-- Consigne A --
Indiquez si chacune des affirmations suivantes concorde avec l'extrait consacré à l'album L'île, en répondant par oui ou par non et en citant textuellement les mots décisifs de l'extrait. (i) Le pêcheur propose d'employer l'étranger en le payant autant qu'un habitant de l'île. (ii) Les habitants brûlent le bateau du pêcheur. (iii) Les dessins sont décrits comme clairs et lumineux.
☆ ☆ ☆ ☆ ☆
Un jour, un homme venu sur un radeau de fortune débarque sur l'île. Les habitants l'observent et s'interrogent sur le sort à lui réserver. Certains, les plus nombreux, veulent le renvoyer par où il est venu et le jeter à la mer. Le pêcheur s'interpose en leur expliquant que cela reviendrait à le condamner à une mort certaine. Les habitants de l'île décident finalement de le recueillir et le conduisent dans une étable dont ils ferment la porte à clef. Satisfaits, ils retournent à leurs occupations. Jusqu'au jour où l'étranger s'étant échappé arrive dans les rues du village et déclenche, par sa seule présence, une émeute. L'homme parvient pourtant à leur faire comprendre qu'il a faim et le pêcheur à convaincre les îliens qu'il faut le nourrir, faute de quoi il mourra tout aussi sûrement qu'abandonné à l'océan. Mais les habitants de l'île résistent et expliquent «nous ne pouvons tout de même pas nourrir toutes les bouches qui nous arrivent». Le pêcheur a alors une idée: il faut employer l'étranger pour qu'il gagne sa pitance, tout en le payant bien moins qu'un autochtone. Mais là encore la méfiance l'emporte et, doutant des capacités de l'inconnu, les habitants décident finalement de lui donner les restes destinés aux cochons et de l'enfermer de nouveau dans l'étable. Seulement maintenant ils savent que l'homme est dans leur village, ils pensent à lui sans cesse, sa présence invisible sert à effrayer les enfants pas sages, et c'est comme s'il était partout. La peur grandit peu à peu et les habitants de l'île décident que l'homme doit partir. Ils le jettent à la mer sur son embarcation de fortune. Ils brûlent le bateau du pêcheur qui les avait convaincus d'accueillir l'étranger et ils tuent tous les oiseaux témoins de leur méprisable forfait.

La parabole est un peu appuyée mais très efficace. On pense bien sûr à ces africains rejetés sur les plages des côtes européennes. On pense aussi à tous les discours haineux qui entretiennent la peur de l'autre et justifient le pire. Des discours qui portent haut ses derniers temps, comme dans les années les plus obscures de l'histoire récente.

Les dessins sont très beaux, très sombres. La manière qu'ils ont parfois de contredire le texte est saisissante, comme lorsque les habitants de l'île «recueillent» l'inconnu alors qu'on les voit le pousser de leurs fourches vers l'étable où ils l'enfermeront. Le contraste aussi entre l'homme maigre et nu et les îliens gros et ventripotents, engoncés dans leurs habits gris, est très parlant. À signaler également la mise en page: fonds blancs sur lesquels se découpent les dessins au crayon, ou plusieurs vignettes sur fonds de couleur qui occupent le centre de la page et racontent un moment de l'histoire. Par son contenu comme par sa forme, L'île est un album difficile et rare qui tranche dans la production de la fin de l'année 2005.
☆ ☆ ☆ ☆ ☆
-- Consigne B --
Transcrivez sans la moindre modification, parmi les entrées enregistrées, le passage allant de la ligne qui contient « Choose Same Window from the open list » jusqu'à celle qui contient « will pyautogui.click(x=1507, y=63). », ces deux lignes comprises.

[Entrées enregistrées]
☆ ☆ ☆ ☆ ☆
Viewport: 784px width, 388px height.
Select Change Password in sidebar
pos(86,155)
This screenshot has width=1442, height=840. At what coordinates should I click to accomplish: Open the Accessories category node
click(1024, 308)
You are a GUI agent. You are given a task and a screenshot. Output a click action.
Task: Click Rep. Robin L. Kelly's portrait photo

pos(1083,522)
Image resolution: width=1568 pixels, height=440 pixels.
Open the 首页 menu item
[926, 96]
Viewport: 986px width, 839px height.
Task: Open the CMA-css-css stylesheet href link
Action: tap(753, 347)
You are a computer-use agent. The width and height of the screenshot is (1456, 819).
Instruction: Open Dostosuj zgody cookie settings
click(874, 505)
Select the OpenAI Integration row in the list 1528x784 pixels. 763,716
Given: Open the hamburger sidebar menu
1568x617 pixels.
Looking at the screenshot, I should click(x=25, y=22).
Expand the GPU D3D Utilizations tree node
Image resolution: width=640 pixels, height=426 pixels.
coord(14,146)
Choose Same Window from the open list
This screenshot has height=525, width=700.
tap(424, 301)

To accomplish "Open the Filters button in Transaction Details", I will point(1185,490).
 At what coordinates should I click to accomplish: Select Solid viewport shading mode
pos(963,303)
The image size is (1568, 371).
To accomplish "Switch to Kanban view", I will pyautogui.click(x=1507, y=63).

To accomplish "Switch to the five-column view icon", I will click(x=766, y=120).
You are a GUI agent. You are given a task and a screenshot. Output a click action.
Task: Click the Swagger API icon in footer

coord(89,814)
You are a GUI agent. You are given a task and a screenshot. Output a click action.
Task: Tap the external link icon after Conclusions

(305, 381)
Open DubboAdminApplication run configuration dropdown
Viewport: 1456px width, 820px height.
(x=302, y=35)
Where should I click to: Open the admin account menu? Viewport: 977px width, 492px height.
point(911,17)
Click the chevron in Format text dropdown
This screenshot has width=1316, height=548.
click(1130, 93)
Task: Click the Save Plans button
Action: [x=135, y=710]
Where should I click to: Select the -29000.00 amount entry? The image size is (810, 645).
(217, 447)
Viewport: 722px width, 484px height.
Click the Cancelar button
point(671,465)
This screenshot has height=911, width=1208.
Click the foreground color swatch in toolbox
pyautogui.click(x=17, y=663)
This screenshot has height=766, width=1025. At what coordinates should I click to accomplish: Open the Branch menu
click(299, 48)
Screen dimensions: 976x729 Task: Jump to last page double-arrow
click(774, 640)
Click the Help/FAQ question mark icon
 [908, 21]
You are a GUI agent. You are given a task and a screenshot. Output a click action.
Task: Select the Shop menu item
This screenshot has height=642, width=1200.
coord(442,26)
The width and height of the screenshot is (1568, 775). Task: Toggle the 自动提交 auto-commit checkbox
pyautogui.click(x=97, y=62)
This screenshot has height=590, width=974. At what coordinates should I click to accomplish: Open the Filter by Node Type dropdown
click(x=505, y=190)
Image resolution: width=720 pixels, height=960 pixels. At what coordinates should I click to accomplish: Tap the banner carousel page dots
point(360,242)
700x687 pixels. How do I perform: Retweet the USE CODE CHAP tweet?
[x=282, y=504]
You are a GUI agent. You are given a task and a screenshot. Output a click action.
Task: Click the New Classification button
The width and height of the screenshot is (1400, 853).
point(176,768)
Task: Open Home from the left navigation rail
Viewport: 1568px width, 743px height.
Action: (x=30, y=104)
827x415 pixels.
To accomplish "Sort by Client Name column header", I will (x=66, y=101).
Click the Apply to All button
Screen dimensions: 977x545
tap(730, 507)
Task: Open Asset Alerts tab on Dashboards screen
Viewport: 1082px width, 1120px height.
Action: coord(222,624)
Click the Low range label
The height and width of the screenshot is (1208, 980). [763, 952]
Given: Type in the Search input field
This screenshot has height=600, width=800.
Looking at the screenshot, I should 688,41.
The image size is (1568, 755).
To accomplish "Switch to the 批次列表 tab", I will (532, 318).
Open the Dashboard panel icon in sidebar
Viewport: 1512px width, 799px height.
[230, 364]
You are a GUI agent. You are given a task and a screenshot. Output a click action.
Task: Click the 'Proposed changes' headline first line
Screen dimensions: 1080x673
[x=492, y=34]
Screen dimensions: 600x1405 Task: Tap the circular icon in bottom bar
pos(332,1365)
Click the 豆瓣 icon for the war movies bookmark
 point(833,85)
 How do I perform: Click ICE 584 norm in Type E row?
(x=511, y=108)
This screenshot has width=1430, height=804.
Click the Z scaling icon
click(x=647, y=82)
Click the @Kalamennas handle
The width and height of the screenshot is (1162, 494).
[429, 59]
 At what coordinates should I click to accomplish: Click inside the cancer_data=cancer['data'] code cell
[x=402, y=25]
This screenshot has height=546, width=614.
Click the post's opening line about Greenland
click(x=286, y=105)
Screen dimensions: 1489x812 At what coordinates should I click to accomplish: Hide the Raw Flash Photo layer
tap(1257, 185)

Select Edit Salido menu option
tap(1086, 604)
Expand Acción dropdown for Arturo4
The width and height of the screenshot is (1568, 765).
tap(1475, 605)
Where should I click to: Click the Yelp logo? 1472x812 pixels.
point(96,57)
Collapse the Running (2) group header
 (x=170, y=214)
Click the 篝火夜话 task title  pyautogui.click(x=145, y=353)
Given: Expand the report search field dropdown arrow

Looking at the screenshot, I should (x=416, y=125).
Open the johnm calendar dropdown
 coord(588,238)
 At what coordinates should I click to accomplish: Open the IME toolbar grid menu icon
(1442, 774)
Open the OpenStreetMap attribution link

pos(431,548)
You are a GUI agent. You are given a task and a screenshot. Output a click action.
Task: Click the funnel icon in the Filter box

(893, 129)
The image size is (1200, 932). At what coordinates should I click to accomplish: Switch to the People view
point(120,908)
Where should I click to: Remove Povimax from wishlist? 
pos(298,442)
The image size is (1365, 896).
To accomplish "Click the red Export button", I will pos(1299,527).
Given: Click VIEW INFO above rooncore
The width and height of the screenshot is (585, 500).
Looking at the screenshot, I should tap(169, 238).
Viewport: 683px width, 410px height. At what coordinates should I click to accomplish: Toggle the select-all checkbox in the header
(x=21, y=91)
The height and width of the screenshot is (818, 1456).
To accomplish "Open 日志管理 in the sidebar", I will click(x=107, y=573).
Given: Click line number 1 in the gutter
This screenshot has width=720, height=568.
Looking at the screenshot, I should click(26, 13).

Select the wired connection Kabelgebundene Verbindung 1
☆ ☆ ☆ ☆ ☆
-- Réponse attendue A --
(i) Non : « tout en le payant bien moins qu'un autochtone ».
(ii) Oui : « Ils brûlent le bateau du pêcheur qui les avait convaincus d'accueillir l'étranger ».
(iii) Non : « Les dessins sont très beaux, très sombres. »

-- Réponse attendue B --
Choose Same Window from the open list
This screenshot has height=525, width=700.
tap(424, 301)

To accomplish "Open the Filters button in Transaction Details", I will point(1185,490).
 At what coordinates should I click to accomplish: Select Solid viewport shading mode
pos(963,303)
The image size is (1568, 371).
To accomplish "Switch to Kanban view", I will pyautogui.click(x=1507, y=63).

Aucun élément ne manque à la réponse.